If a line in the listing below has the string "computer", copy it out.
(TASK DATA Opens)
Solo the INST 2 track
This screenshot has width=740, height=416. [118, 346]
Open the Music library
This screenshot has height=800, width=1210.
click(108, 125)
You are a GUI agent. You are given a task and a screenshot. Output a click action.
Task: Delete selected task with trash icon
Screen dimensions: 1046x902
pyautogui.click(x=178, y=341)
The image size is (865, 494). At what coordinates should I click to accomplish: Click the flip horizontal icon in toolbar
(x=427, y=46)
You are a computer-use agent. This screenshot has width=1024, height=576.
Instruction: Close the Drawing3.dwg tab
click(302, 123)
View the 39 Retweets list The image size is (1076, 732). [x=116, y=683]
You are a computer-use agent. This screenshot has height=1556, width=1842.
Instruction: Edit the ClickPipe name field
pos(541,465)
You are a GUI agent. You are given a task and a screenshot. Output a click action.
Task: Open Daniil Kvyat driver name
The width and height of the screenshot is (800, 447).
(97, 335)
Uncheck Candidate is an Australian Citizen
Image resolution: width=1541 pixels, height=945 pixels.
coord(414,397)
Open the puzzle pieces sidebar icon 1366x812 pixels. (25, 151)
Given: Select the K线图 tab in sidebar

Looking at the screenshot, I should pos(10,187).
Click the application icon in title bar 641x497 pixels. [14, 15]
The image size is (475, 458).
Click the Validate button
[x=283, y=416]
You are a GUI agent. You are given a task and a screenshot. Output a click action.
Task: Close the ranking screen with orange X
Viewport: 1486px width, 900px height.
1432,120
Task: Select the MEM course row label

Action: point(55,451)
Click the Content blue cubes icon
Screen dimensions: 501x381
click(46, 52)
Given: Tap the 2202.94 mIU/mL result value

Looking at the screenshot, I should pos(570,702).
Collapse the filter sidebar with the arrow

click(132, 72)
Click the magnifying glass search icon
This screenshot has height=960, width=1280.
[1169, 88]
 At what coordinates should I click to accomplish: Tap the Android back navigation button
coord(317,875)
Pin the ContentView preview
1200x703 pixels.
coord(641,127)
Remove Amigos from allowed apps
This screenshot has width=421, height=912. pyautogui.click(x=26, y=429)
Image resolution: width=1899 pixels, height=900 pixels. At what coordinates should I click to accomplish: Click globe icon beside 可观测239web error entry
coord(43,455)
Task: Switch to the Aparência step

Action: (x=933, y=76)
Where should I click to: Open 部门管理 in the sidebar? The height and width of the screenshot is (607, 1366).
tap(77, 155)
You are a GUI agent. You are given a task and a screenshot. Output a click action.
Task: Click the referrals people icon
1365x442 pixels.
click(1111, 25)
(TASK DATA Closes)
- _YOUR SOLUTION_
You are a computer-use agent. This screenshot has width=1024, height=576.
You are a computer-use agent. This screenshot has height=1556, width=1842.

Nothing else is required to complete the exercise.